13.Revocation. Employee may revoke this Separation Agreement and General Release for a period of seven (7) calendar days following the day he executes this Separation Agreement and General Release. Any revocation within this period must be submitted, in writing, to Sandy Gyenes and state, “I hereby revoke my acceptance of our Separation Agreement and General Release.” The revocation must be personally delivered to Sandy Gyenes, or mailed to Sandy Gyenes and postmarked within seven (7) calendar days of execution of this Separation Agreement and General Release. This Separation Agreement and General Release shall not become effective or enforceable until the revocation period has expired. If the last day of the revocation period is a Saturday, Sunday, or legal holiday in the state in which Employee was employed at the time of his last day of employment, then the revocation period shall not expire until the next following day which is not a Saturday, Sunday, or legal holiday.

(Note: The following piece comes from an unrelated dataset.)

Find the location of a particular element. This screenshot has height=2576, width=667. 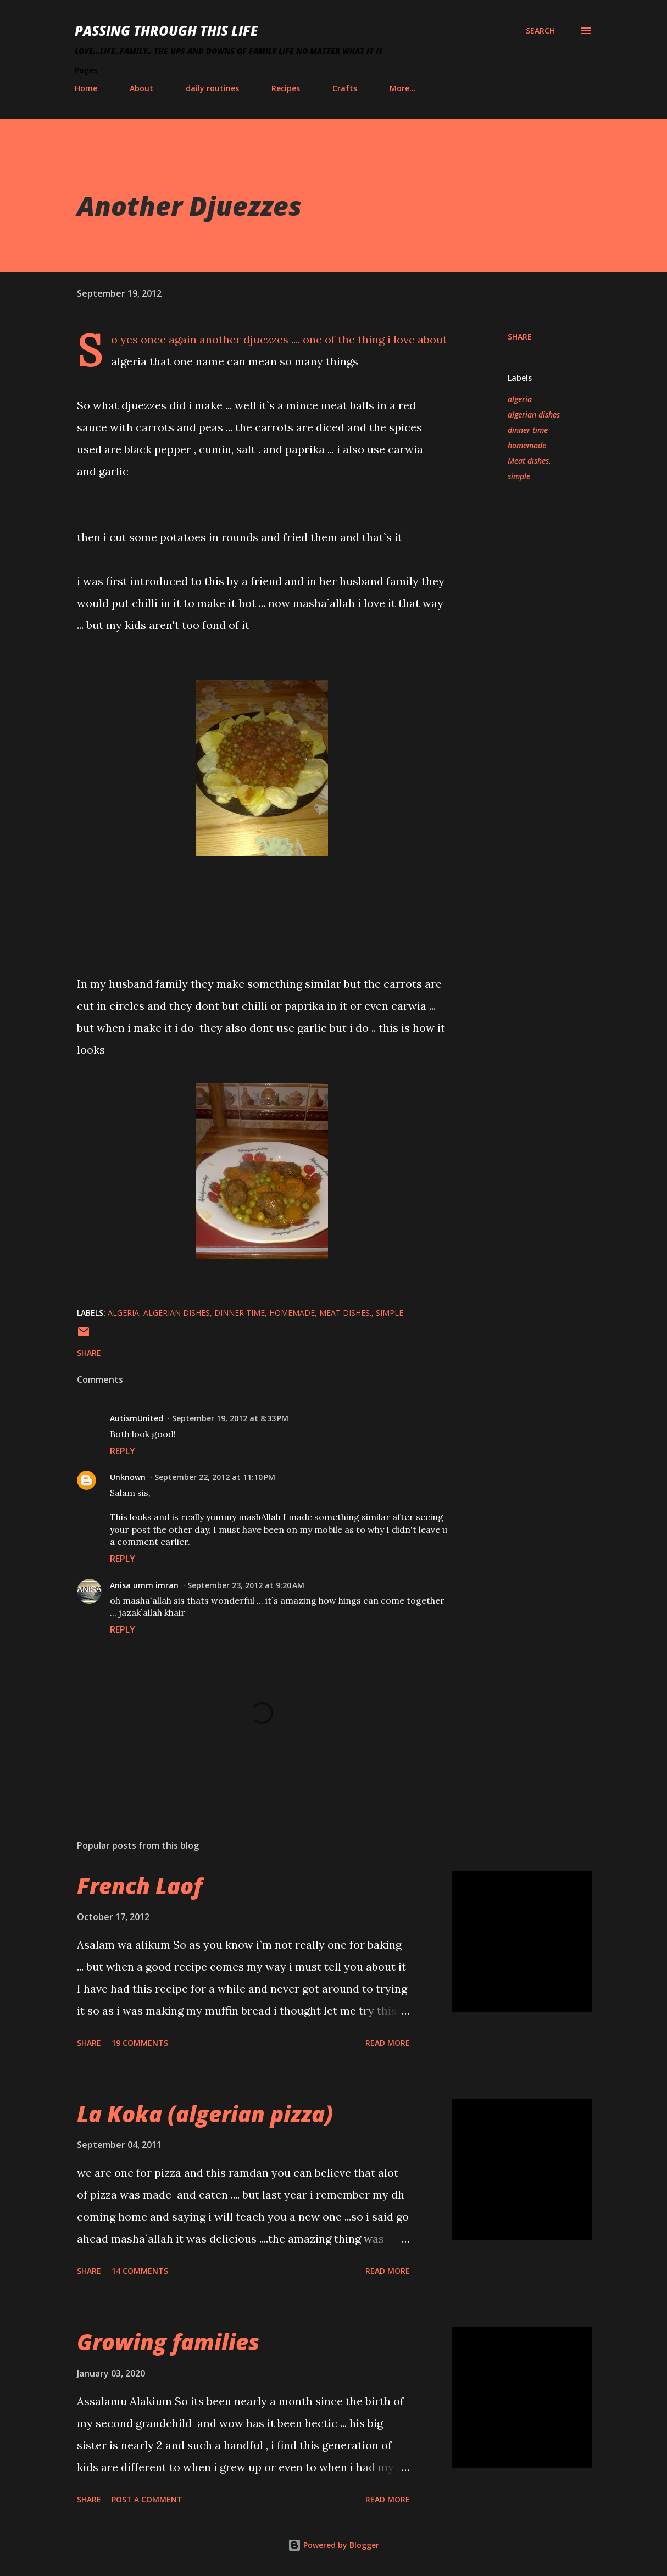

Powered by Blogger is located at coordinates (333, 2545).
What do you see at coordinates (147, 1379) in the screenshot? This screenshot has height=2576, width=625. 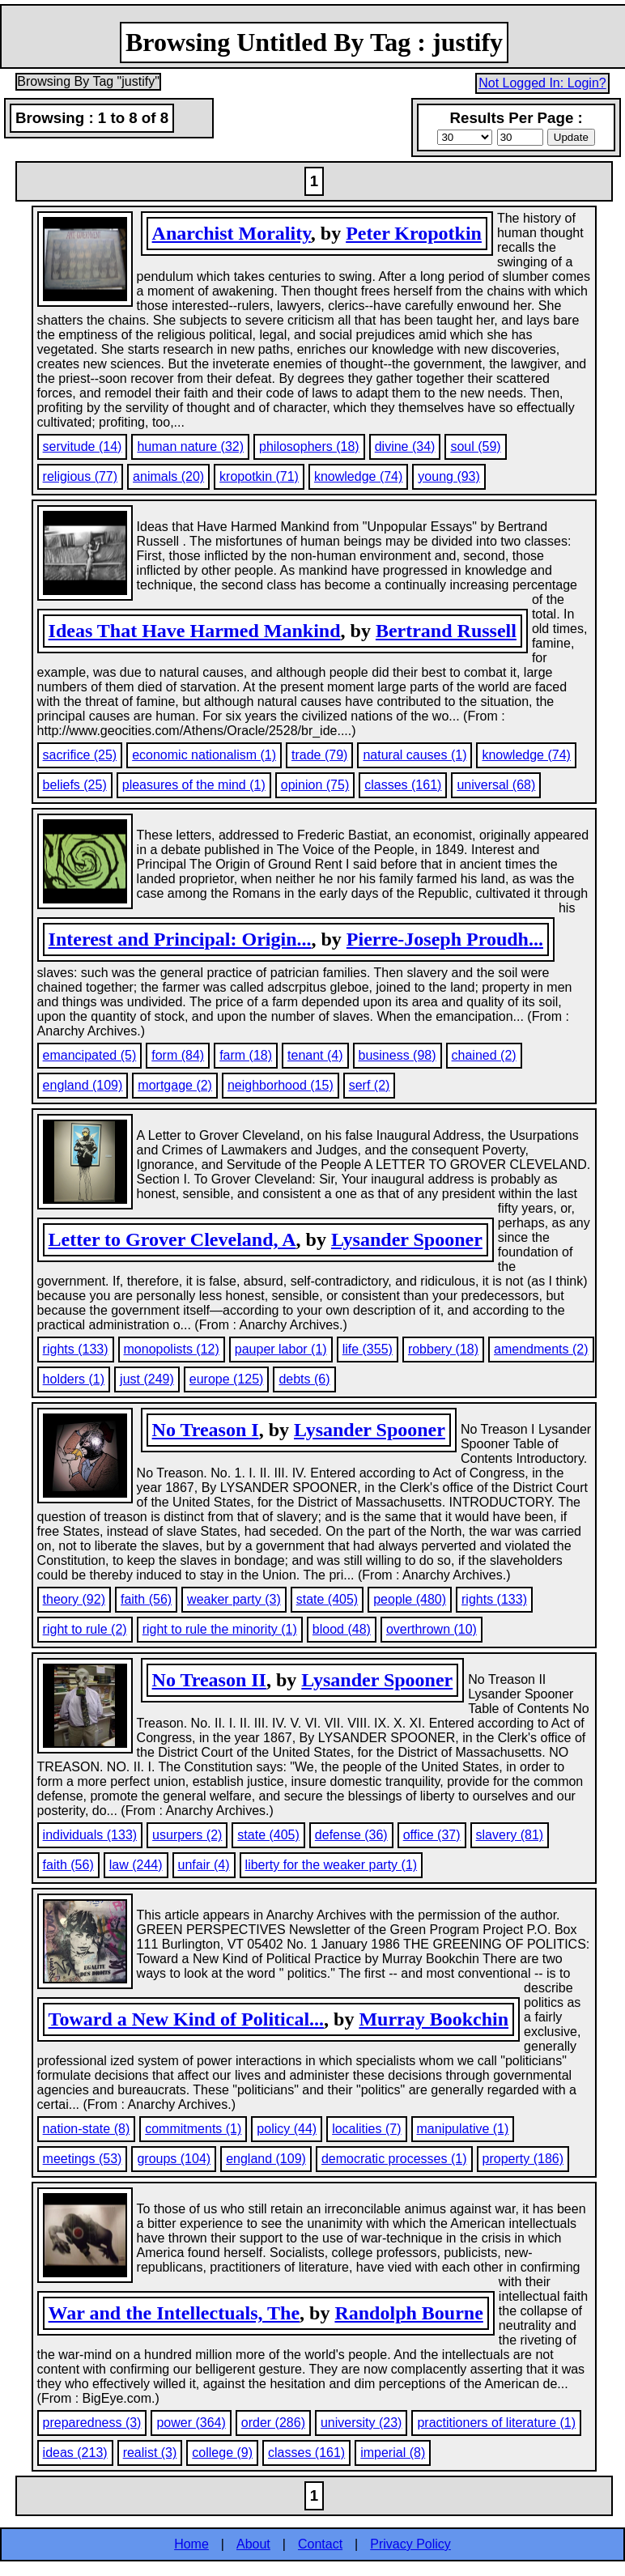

14.Entire Agreement. This Separation Agreement and General Release is being entered into pursuant to the Company’s Severance Pay Policy, dated as of November 1, 2009 (the “Severance Policy”), and the severance payable hereunder is subject to the terms and conditions of the Severance Policy. Employee acknowledges that this Separation Agreement and General Release, together with the Severance Policy, sets forth the entire agreement between the parties hereto, and fully supersedes any prior obligation of the Employer to the Employee. Employee acknowledges that he has not relied on any representations, promises, or agreements of any kind made to him in connection with his decision to accept this Separation Agreement and General Release, except for those set forth in this Separation Agreement and General Release.
4 | Larry A. Gill Separation Agreement |
EMPLOYEE IS HEREBY ADVISED THAT HE HAS UP TO TWENTY-ONE (21) CALENDAR DAYS TO REVIEW THIS SEPARATION AGREEMENT AND GENERAL RELEASE AND TO CONSULT WITH AN ATTORNEY PRIOR TO EXECUTION OF THIS SEPARATION AGREEMENT AND GENERAL RELEASE.
EMPLOYEE AGREES THAT ANY MODIFICATIONS, MATERIAL OR OTHERWISE, MADE TO THIS SEPARATION AGREEMENT AND GENERAL RELEASE DO NOT RESTART OR AFFECT IN ANY MANNER THE ORIGINAL TWENTY-ONE (21) CALENDAR DAY CONSIDERATION PERIOD.
HAVING ELECTED TO EXECUTE THIS SEPARATION AGREEMENT AND GENERAL RELEASE, TO FULFILL THE PROMISES AND TO RECEIVE THE SUMS AND BENEFITS IN PARAGRAPHS “2C” and “2D” ABOVE, EMPLOYEE FREELY AND KNOWINGLY, AND AFTER DUE CONSIDERATION, ENTERS INTO THIS SEPARATION AGREEMENT AND GENERAL RELEASE INTENDING TO WAIVE, SETTLE AND RELEASE ALL CLAIMS HE HAS OR MIGHT HAVE AGAINST EMPLOYER.
IN WITNESS WHEREOF, the parties hereto knowingly and voluntarily executed this Separation Agreement and General Release as of the date set forth below:
GUIDANCE SOFTWARE, INC. | ||||||||
/s/ Larry A. Gill | By: | /s/ Sandy Gyenes | ||||||
Larry A. Gill | Sandy Gyenes, VP Human Resources | |||||||
Date: July 5, 2012 | Date: July 5, 2012 |
5 | Larry A. Gill Separation Agreement |
EXHIBIT A
Sandy Gyenes
Guidance Software, Inc.
Re: | Separation Agreement and General Release |
Dear: Sandy
On [date] I executed an Separation Agreement and General Release between Guidance Software, Inc. and me. I was advised by Guidance Software, Inc.,in writing, to consult with an attorney of my choosing, prior to executing this Separation Agreement and General Release.
More than seven (7) calendar days have elapsed since I executed the above-mentioned Separation Agreement and General Release. I have at no time revoked my acceptance or execution of that Separation Agreement and General Release and hereby reaffirm my acceptance of that Separation Agreement and General Release. Therefore, in accordance with the terms of our Separation Agreement and General Release, I hereby request payment of the monies described in paragraph 2C of that Agreement and accelerated vesting of the restricted stock awards stated in paragraph 2D of that Agreement.